* DIRECTIONS
Would you return every entry below without a single difference?

==== DATA

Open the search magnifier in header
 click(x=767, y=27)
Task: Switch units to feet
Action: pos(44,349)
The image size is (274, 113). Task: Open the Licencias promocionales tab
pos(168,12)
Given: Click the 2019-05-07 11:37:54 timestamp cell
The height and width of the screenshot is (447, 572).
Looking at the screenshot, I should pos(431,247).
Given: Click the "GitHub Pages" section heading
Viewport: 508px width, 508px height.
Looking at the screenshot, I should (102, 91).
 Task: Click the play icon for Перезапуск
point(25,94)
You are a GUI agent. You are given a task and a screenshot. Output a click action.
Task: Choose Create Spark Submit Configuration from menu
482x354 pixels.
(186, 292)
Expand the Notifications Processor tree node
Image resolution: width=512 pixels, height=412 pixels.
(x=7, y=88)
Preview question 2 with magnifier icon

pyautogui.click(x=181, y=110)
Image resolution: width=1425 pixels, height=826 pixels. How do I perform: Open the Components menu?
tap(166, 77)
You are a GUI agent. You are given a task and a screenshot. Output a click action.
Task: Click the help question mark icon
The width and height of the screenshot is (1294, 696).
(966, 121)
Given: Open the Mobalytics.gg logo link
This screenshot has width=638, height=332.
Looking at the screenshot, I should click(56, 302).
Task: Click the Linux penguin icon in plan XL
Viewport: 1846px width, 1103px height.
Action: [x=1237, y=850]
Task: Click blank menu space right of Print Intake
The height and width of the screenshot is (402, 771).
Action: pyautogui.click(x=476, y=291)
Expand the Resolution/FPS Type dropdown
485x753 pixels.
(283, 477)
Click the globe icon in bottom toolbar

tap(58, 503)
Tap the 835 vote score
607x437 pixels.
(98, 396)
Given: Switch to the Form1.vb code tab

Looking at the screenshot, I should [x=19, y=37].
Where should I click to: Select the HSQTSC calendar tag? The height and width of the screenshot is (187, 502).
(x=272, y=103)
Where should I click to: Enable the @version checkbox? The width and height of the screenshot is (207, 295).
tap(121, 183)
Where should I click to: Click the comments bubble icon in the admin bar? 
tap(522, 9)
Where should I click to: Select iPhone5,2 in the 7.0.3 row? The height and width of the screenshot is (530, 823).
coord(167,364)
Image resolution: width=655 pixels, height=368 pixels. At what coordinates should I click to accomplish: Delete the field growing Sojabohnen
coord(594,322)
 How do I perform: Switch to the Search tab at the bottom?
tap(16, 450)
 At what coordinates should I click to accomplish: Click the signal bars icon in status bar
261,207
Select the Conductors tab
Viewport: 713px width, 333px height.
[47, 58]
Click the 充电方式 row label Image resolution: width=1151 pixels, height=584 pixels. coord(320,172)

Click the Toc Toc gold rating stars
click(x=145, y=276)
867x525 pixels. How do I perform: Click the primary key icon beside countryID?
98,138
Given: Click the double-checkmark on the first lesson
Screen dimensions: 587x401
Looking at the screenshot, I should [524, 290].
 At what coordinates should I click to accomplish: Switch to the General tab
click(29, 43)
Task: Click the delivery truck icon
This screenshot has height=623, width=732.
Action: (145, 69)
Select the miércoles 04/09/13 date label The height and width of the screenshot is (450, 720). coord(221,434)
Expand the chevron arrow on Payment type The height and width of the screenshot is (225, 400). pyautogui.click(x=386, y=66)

========

* ANSWER TO THE EXERCISE
Open the search magnifier in header
 click(x=767, y=27)
Task: Switch units to feet
Action: pos(44,349)
The image size is (274, 113). Task: Open the Licencias promocionales tab
pos(168,12)
Given: Click the 2019-05-07 11:37:54 timestamp cell
The height and width of the screenshot is (447, 572).
Looking at the screenshot, I should pos(431,247).
Given: Click the "GitHub Pages" section heading
Viewport: 508px width, 508px height.
Looking at the screenshot, I should (102, 91).
 Task: Click the play icon for Перезапуск
point(25,94)
You are a GUI agent. You are given a task and a screenshot. Output a click action.
Task: Choose Create Spark Submit Configuration from menu
482x354 pixels.
(186, 292)
Expand the Notifications Processor tree node
Image resolution: width=512 pixels, height=412 pixels.
(x=7, y=88)
Preview question 2 with magnifier icon

pyautogui.click(x=181, y=110)
Image resolution: width=1425 pixels, height=826 pixels. How do I perform: Open the Components menu?
tap(166, 77)
You are a GUI agent. You are given a task and a screenshot. Output a click action.
Task: Click the help question mark icon
The width and height of the screenshot is (1294, 696).
(966, 121)
Given: Open the Mobalytics.gg logo link
This screenshot has width=638, height=332.
Looking at the screenshot, I should click(56, 302).
Task: Click the Linux penguin icon in plan XL
Viewport: 1846px width, 1103px height.
Action: [x=1237, y=850]
Task: Click blank menu space right of Print Intake
The height and width of the screenshot is (402, 771).
Action: pyautogui.click(x=476, y=291)
Expand the Resolution/FPS Type dropdown
485x753 pixels.
(283, 477)
Click the globe icon in bottom toolbar

tap(58, 503)
Tap the 835 vote score
607x437 pixels.
(98, 396)
Given: Switch to the Form1.vb code tab

Looking at the screenshot, I should [x=19, y=37].
Where should I click to: Select the HSQTSC calendar tag? The height and width of the screenshot is (187, 502).
(x=272, y=103)
Where should I click to: Enable the @version checkbox? The width and height of the screenshot is (207, 295).
tap(121, 183)
Where should I click to: Click the comments bubble icon in the admin bar? 
tap(522, 9)
Where should I click to: Select iPhone5,2 in the 7.0.3 row? The height and width of the screenshot is (530, 823).
coord(167,364)
Image resolution: width=655 pixels, height=368 pixels. At what coordinates should I click to accomplish: Delete the field growing Sojabohnen
coord(594,322)
 How do I perform: Switch to the Search tab at the bottom?
tap(16, 450)
 At what coordinates should I click to accomplish: Click the signal bars icon in status bar
261,207
Select the Conductors tab
Viewport: 713px width, 333px height.
[47, 58]
Click the 充电方式 row label Image resolution: width=1151 pixels, height=584 pixels. coord(320,172)

Click the Toc Toc gold rating stars
click(x=145, y=276)
867x525 pixels. How do I perform: Click the primary key icon beside countryID?
98,138
Given: Click the double-checkmark on the first lesson
Screen dimensions: 587x401
Looking at the screenshot, I should [524, 290].
 At what coordinates should I click to accomplish: Switch to the General tab
click(29, 43)
Task: Click the delivery truck icon
This screenshot has height=623, width=732.
Action: (145, 69)
Select the miércoles 04/09/13 date label The height and width of the screenshot is (450, 720). coord(221,434)
Expand the chevron arrow on Payment type The height and width of the screenshot is (225, 400). pyautogui.click(x=386, y=66)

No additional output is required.